We were lucky to catch up with Victor Selin recently and have shared our conversation below.
Victor, we’re thrilled to have you on our platform and we think there is so much folks can learn from you and your story. Something that matters deeply to us is living a life and leading a career filled with purpose and so let’s start by chatting about how you found your purpose.
I did not wake up one morning with a clear sense of purpose. For a long time my life looked like two parallel tracks that refused to cross. In the daytime I was a materials scientist in labs and clean rooms, measuring how plastics breathe and how molecules move. At night I was sketching, writing in a private script, and playing Irish flute until the neighbors probably knew every tune. Whenever I used my own script, something inside me answered. It was quiet, almost like a small bell in the chest, but it was persistent. My advice is simple: pay attention to the things that keep calling you in that way. That signal is rarely loud, but it is usually honest.
Other people tried to solve the puzzle for me. At work I was “the engineer with a fun creative hobby.” At gigs in Dallas and weddings in Austin, everyone assumed I was a full time musician and they were shocked when I said I develop medical devices. During conferences colleagues were surprised that I knew the local traditional music scene and that I was building an art practice. It took time before I accepted that I did not have to choose one mask and abandon the others.
The turning point was not a dramatic crisis, more a slow accumulation. After enough years of chasing deadlines I realized I was treating my life like a stability study. I had numbers, schedules and reports, but no real story. So I began to treat my studio time as seriously as my lab time. I bought real gold leaf and deep black boards and started running experiments on beauty. I changed one variable at a time, type of gold, thickness of glue, texture of the ground, and measured the result with my own eyes, with the reactions of friends, with feedback from curators.
The first time I laid a sheet of gold onto black and watched it catch the light, something clicked. My science brain and my art heart finally faced the same direction. I understood that my purpose is to build a visual language from a few simple elements: gold, black, reflection and full absorbance. Everything I knew from physics, chemistry and music suddenly had a place inside that language.
Finding purpose for me was not one revelation. It felt like walking through a long corridor where you only see a few steps ahead. The path became visible only when I stopped waiting for perfect certainty and simply took the next small step, then another. Patient, repetitive work has its own quiet power. If you show up, move your hand even a millimeter each day and keep listening, the hardest questions soften and begin to answer themselves.


Great, so let’s take a few minutes and cover your story. What should folks know about you and what you do?

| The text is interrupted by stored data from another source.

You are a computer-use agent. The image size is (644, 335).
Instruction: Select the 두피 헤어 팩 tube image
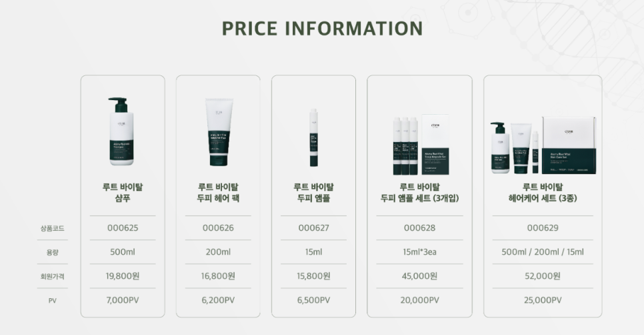(x=219, y=131)
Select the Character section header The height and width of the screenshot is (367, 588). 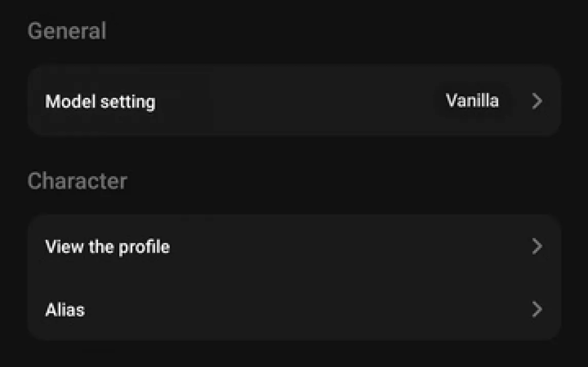(x=77, y=181)
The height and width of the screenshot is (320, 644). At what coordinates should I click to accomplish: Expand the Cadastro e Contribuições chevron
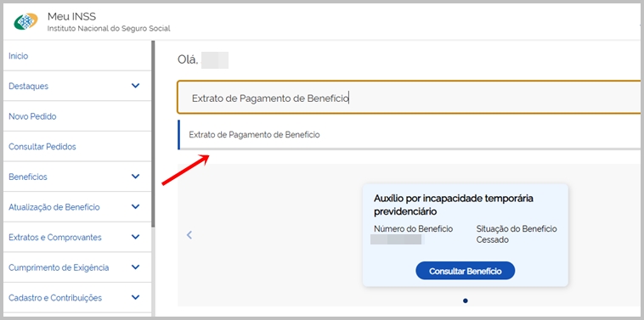coord(135,297)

On paper I do something very simple. I put thin sheets of gold on deep black surfaces and draw with a private alphabet no one can read. In reality it is stranger than that. Gold on black is a classic luxury palette and many brands use it, but for me it is not a logo, it is an entire ecosystem. The same discipline runs through the work, the way I dress for shows in black and gold, and the way I want people to feel: focused, elegant, slightly on edge.

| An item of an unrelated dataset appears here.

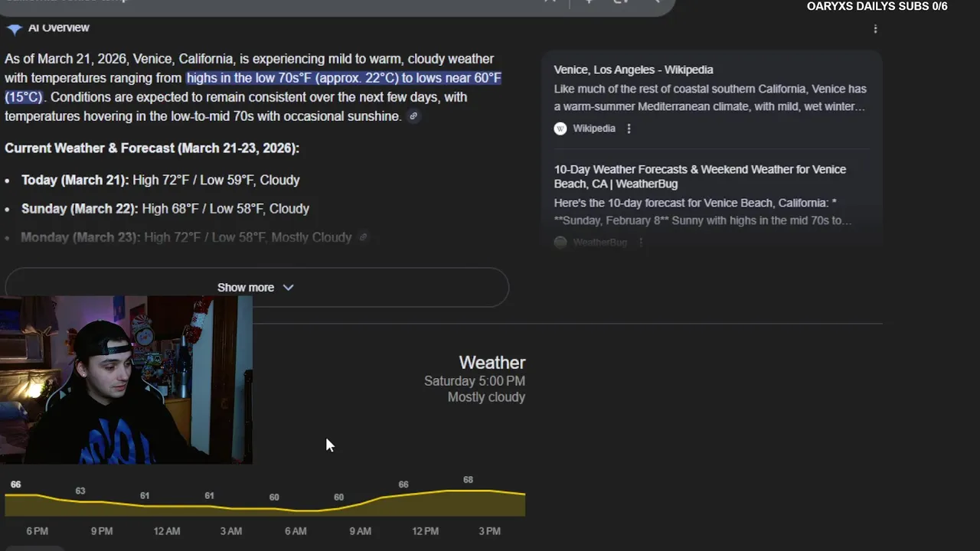This screenshot has width=980, height=551.
Task: Click the 'OARYXS DAILYS SUBS 0/6' overlay text
Action: [x=877, y=7]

Behind the palette is an obsession with writing systems. People often assume my script is based on hieroglyphs. In fact I am more fascinated by Demotic, the fast cursive Egyptian script on papyrus that carried both everyday notes and sacred texts. My own writing behaves in a similar way. It changes character with direction, speed and pressure. Turn it one way and it feels closer to the Middle East. Reverse it and it suddenly reads like a medieval margin. The same line can feel like a quiet prayer, a technical diagram or a piece of street graffiti.
Color is another quiet lever. In early Greek poetry, color was often described through objects and effects, like the famous “wine dark sea,” which points more to mood and importance than to a precise spot on the spectrum. I chase a similar idea. In my work gold is not decoration. Gold and script become qualities of the thing depicted, so a road drawn in gold handwriting is not only a route, it carries memory, risk, promise.

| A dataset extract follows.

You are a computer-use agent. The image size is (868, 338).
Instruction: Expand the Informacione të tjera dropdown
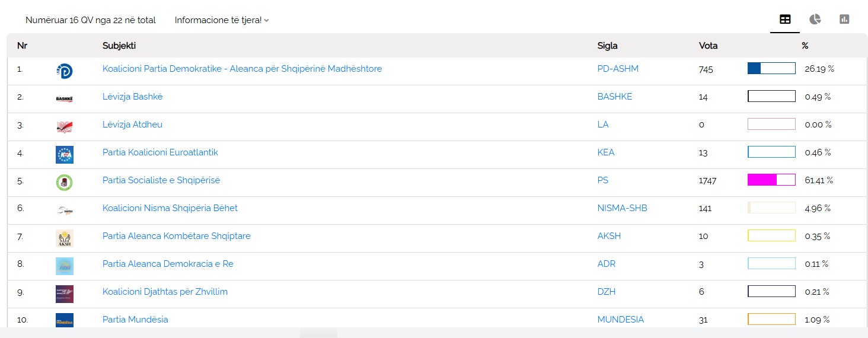click(x=222, y=20)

Every piece is built like an experiment. I adjust the type of gold, glue, surface texture, engraving angle, letter size, then watch how the object behaves under light and in people’s hands. Many viewers first notice the work because gold on black photographs well, but they stay if the piece keeps talking to them after the first shine fades. My real capital is the small circle of people who come back to see the next chapter. Right now I work out of Studio T8 at Art Hub ATX in Austin, creating original panels, limited edition prints and new installations that let people not only look at the script, but feel surrounded by it.


If you had to pick three qualities that are most important to develop, which three would you say matter most?
Looking back, three things show up again and again in my story: deep curiosity about materials and writing, an experimental way of thinking, and stubborn patience with my own taste.
First, knowledge of materials and scripts. I spent years studying how fast molecules move inside materials, and in parallel I was obsessed with the emotional side of art, with writing systems and how they are created. If you are early in your journey, choose one thing to study far deeper than feels necessary, then pair it with something that seems unrelated. For example, ceramics with typography, or anatomy with sound design. When two distant fields start talking to each other in your head, you begin to generate ideas that are truly your own instead of recycled from other sources.
Second, an experimental habit. My art practice is basically a lab. I change one variable at a time: type of gold, glue, texture, pressure of the tool, scale of the script, and I watch what happens. I keep what works, I scrap what fails. You rarely pull anything worth keeping out of the pond without getting your hands wet and cold. For someone just starting, I would recommend setting up tiny experiments instead of chasing one huge breakthrough piece. Try three versions of the same idea on cheap material, write down what you see, then repeat. Repetition is boring only if you stop paying attention.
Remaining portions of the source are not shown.